Example data in the table might be like this.
|SSN||First name||Last name||Date of birth||Address||Phone number|
Here, the value in the column SSN (Social Security Number) determines the values in columns first name, last name, date of birth, address and phone number. This means that if we had two rows with the same value in the SSN column, then values in columns first name, last name, date of birth, address and phone number would be equal. A person with SSN 123-98-1234 is always called Cindy Cry, is born on 15-05-1983, and so on. A situation like this is called functional dependency.
The notation for functional dependency:
ssn → first_name ssn → last_name ssn → date_of_birth ssn → address ssn → phone_number
In short, we might write it like this:
ssn → first name, last name, date_of_birth, address, phone_number
On the left hand side of the arrow we put the name of the column the other is dependent on. On the right hand side we put the name of the column that is dependent.
One thing is worth clarifying before we go on: a functional dependency is a constraint in the database schema, not in the data.

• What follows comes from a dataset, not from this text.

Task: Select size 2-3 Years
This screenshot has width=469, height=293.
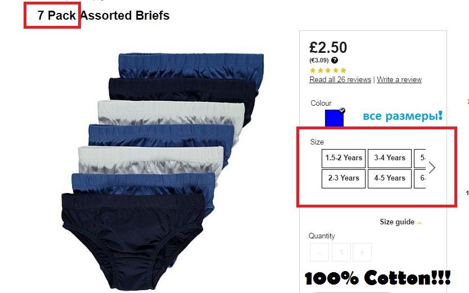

You may notice that in our example all people named John are born on 30-01-1980. But it does not mean that we have a functional dependency:
first_name → date of birth
The constraint is not generally true for all data that might come into our table. It’s only a coincidence in our data. Coincidences don’t count. To find a functional dependency you only look for constraints that are generally true, for all possible data.
Another simple example: car table
The obvious functional dependency is this:
vin → brand, model, production_year, price
The column vin determines the brand, the model, the production year and the price columns.
A careful reader might ask: what about a dependency like this:
price → price
Surely the price column determines its own value? You’re right. A dependency like this is called trivialfunctional dependency. You usually omit trivial dependencies if you’re writing up all functional dependencies in a table.
Example: students table
Not all functional dependencies have a single column in the left-hand side. Take a look at the students table.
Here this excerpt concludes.